SP : En même temps, les dirigeants de la Gagaouzie se rendent compte qu’il y a là un risque de guerre. En cas de conflit armé, sur quoi la Gagaouzie compte-t-elle ? Sur le fait qu’elle réunira une milice ? Sur l’aide de la Russie ?
– Les Gagaouzes sont des guerriers par nature et sont capables d’affronter une armée régulière, notamment celle de la Moldavie. En 1990, les réactionnaires moldaves ont déjà tenté de forcer la Gagaouzie à obéir, mais lorsqu’ils ont atteint la frontière de l’autonomie, ils ont fait demi-tour. Il ne fait aucun doute qu’en cas de conflit ouvert, celui-ci n’ira pas sans une large résonance internationale et la Russie y réagira certainement. Je ne peux pas dire sous quelle forme, mais il ne fait aucun doute qu’une réaction suivra.
SP : La Turquie ne restera pas non plus les bras croisés, comment se comportera-t-elle ?
– Bien sûr, la Turquie suit de près la situation autour de la Gagaouzie et ne restera pas à l’écart si le conflit s’aggrave. Je pense que pour Chisinau, il s’agit d’une dissuasion de poids, qui l’amènera à réfléchir plus d’une fois avant de prendre des mesures irréfléchies à l’égard de l’autonomie.

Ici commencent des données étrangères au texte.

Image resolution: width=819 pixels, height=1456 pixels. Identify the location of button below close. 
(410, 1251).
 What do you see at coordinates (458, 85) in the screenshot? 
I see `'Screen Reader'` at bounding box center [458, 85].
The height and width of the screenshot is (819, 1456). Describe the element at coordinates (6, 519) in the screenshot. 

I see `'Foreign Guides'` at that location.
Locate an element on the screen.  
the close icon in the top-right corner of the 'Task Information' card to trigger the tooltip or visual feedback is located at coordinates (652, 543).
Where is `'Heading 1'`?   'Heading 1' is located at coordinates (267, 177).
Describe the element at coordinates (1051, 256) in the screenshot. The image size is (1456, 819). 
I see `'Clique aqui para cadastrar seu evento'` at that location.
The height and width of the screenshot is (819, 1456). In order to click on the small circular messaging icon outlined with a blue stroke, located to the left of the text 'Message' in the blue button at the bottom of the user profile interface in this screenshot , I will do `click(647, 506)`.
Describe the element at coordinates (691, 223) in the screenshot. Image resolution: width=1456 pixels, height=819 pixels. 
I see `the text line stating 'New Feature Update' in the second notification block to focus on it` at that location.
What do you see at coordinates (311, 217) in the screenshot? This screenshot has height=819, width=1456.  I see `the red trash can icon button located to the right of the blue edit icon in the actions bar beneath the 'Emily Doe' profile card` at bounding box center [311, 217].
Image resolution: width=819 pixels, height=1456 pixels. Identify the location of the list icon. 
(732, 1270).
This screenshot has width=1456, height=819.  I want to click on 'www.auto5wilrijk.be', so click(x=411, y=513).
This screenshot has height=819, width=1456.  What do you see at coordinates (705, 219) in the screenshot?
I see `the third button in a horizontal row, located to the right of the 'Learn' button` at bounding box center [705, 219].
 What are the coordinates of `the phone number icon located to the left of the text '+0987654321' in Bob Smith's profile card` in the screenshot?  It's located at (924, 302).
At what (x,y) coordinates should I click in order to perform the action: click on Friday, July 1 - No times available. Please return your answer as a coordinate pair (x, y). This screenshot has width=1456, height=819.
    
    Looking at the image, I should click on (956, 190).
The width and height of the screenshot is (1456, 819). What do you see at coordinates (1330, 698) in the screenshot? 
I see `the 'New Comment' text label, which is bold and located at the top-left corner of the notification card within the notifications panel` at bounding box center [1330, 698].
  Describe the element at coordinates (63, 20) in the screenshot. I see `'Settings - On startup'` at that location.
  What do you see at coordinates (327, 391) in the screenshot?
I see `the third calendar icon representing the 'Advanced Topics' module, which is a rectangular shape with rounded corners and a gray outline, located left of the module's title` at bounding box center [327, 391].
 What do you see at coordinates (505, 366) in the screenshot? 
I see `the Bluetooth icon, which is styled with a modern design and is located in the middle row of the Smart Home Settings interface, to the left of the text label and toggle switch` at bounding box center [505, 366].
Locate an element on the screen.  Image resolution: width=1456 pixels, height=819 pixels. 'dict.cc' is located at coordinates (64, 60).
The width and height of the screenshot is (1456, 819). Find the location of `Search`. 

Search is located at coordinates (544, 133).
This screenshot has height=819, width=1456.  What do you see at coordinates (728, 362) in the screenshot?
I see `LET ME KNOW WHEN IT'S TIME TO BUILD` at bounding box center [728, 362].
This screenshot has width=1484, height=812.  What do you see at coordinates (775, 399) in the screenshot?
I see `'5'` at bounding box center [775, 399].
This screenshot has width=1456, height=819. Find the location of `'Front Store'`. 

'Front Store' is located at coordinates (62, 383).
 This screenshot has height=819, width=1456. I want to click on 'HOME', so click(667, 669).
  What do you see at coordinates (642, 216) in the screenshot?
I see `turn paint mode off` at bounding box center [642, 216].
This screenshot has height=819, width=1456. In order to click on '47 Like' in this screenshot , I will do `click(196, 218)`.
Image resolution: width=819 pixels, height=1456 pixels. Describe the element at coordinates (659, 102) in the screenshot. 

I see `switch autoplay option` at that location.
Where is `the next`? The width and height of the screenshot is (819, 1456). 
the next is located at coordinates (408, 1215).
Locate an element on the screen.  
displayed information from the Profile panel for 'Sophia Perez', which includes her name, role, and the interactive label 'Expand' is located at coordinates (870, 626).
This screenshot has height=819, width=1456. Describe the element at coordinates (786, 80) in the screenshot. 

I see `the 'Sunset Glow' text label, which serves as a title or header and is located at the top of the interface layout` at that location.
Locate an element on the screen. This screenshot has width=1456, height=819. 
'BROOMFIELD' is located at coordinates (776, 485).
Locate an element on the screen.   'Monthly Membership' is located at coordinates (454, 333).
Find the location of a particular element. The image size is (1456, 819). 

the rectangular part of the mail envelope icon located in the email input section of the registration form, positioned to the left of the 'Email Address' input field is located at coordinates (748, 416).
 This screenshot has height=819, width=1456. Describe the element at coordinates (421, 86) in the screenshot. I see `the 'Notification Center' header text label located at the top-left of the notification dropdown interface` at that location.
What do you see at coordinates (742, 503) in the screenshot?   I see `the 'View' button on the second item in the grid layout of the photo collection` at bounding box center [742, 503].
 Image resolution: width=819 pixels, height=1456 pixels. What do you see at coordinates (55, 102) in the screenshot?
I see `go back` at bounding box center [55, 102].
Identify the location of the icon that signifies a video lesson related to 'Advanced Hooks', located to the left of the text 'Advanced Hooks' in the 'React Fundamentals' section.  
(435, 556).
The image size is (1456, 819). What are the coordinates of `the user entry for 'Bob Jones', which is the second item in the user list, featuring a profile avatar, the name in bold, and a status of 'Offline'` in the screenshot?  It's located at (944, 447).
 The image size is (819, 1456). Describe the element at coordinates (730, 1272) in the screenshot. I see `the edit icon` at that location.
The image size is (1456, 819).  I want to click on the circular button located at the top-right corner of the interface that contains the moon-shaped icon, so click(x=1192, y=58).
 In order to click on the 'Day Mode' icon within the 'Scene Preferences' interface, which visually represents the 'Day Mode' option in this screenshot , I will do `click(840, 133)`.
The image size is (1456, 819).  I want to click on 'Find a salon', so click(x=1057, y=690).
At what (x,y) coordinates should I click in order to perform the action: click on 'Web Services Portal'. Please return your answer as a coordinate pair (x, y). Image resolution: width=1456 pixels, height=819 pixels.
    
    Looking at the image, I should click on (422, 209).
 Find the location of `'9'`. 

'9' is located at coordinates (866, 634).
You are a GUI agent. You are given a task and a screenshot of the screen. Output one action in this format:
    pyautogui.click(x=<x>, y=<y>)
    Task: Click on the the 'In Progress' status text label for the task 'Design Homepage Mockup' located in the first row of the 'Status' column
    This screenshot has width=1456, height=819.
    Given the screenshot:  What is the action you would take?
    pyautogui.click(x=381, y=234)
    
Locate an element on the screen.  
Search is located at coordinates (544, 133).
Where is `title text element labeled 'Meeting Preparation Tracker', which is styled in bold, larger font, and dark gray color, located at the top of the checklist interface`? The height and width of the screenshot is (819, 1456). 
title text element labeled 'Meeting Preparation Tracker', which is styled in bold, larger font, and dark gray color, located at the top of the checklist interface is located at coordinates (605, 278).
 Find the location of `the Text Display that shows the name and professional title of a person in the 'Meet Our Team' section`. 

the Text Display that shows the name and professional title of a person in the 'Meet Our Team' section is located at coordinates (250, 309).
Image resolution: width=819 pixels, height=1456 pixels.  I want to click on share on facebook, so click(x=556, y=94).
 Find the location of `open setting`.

L’émergence d’un nouveau centre de conflit en cas de déclaration d’indépendance de la Gagaouzie est tout à fait probable”, déclare Dmitry Ezhov, professeur associé au département de sciences politiques de l’université financière du gouvernement russe.
Chisinau pense à la situation politique actuelle plutôt qu’aux accords conclus précédemment. La récente visite de travail des dirigeants de l’autonomie gagaouze à Moscou a jeté de l’huile sur le feu. Cette situation irrite les autorités de Chisinau, et les conséquences potentielles sous la forme d’un affrontement violent sont donc tout à fait possibles.
L’autonomie gagaouze peut compter sur l’aide extérieure de la Russie, du moins – la question qui se pose est celle de la nature et de l’intensité de cette aide. Cette dernière dépend largement du degré de cohérence et de rigidité de la Moldavie elle-même dans la mise en œuvre de la provocation réelle.